Task brief => Start at the top line and retype the data exactly through to the end.

Data for processing =>
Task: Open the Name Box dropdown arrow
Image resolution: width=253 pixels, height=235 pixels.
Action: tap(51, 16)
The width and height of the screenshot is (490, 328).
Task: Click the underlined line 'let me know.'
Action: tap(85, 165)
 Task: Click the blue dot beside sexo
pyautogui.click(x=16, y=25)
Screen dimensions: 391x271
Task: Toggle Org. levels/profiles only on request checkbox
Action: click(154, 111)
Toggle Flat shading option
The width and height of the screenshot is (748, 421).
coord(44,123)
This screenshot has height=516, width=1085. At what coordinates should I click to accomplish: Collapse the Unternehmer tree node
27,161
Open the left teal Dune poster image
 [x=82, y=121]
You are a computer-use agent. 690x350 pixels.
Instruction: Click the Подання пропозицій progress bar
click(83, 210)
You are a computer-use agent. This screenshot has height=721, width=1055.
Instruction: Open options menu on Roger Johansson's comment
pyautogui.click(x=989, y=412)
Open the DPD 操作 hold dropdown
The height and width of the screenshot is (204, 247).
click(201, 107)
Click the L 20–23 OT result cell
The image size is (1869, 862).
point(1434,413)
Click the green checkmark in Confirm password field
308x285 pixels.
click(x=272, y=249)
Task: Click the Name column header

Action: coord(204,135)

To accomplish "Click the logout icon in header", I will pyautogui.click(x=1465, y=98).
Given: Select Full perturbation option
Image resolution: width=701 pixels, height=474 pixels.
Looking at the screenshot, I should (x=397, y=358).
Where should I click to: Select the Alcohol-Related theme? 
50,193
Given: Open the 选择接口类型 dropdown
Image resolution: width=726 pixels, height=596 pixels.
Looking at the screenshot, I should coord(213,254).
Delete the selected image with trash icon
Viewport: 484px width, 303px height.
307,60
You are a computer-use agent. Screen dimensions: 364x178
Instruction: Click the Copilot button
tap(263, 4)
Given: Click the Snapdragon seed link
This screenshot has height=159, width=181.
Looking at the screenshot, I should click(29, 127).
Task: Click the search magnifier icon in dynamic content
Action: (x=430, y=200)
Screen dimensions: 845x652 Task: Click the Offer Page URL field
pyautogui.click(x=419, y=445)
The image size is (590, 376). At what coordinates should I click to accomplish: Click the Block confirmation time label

Solution for this task =>
Task: Open the Name Box dropdown arrow
Image resolution: width=253 pixels, height=235 pixels.
Action: tap(51, 16)
The width and height of the screenshot is (490, 328).
Task: Click the underlined line 'let me know.'
Action: tap(85, 165)
 Task: Click the blue dot beside sexo
pyautogui.click(x=16, y=25)
Screen dimensions: 391x271
Task: Toggle Org. levels/profiles only on request checkbox
Action: click(154, 111)
Toggle Flat shading option
The width and height of the screenshot is (748, 421).
coord(44,123)
This screenshot has height=516, width=1085. At what coordinates should I click to accomplish: Collapse the Unternehmer tree node
27,161
Open the left teal Dune poster image
 [x=82, y=121]
You are a computer-use agent. 690x350 pixels.
Instruction: Click the Подання пропозицій progress bar
click(83, 210)
You are a computer-use agent. This screenshot has height=721, width=1055.
Instruction: Open options menu on Roger Johansson's comment
pyautogui.click(x=989, y=412)
Open the DPD 操作 hold dropdown
The height and width of the screenshot is (204, 247).
click(201, 107)
Click the L 20–23 OT result cell
The image size is (1869, 862).
point(1434,413)
Click the green checkmark in Confirm password field
308x285 pixels.
click(x=272, y=249)
Task: Click the Name column header

Action: coord(204,135)

To accomplish "Click the logout icon in header", I will pyautogui.click(x=1465, y=98).
Given: Select Full perturbation option
Image resolution: width=701 pixels, height=474 pixels.
Looking at the screenshot, I should (x=397, y=358).
Where should I click to: Select the Alcohol-Related theme? 
50,193
Given: Open the 选择接口类型 dropdown
Image resolution: width=726 pixels, height=596 pixels.
Looking at the screenshot, I should coord(213,254).
Delete the selected image with trash icon
Viewport: 484px width, 303px height.
307,60
You are a computer-use agent. Screen dimensions: 364x178
Instruction: Click the Copilot button
tap(263, 4)
Given: Click the Snapdragon seed link
This screenshot has height=159, width=181.
Looking at the screenshot, I should click(29, 127).
Task: Click the search magnifier icon in dynamic content
Action: (x=430, y=200)
Screen dimensions: 845x652 Task: Click the Offer Page URL field
pyautogui.click(x=419, y=445)
The image size is (590, 376). At what coordinates should I click to accomplish: Click the Block confirmation time label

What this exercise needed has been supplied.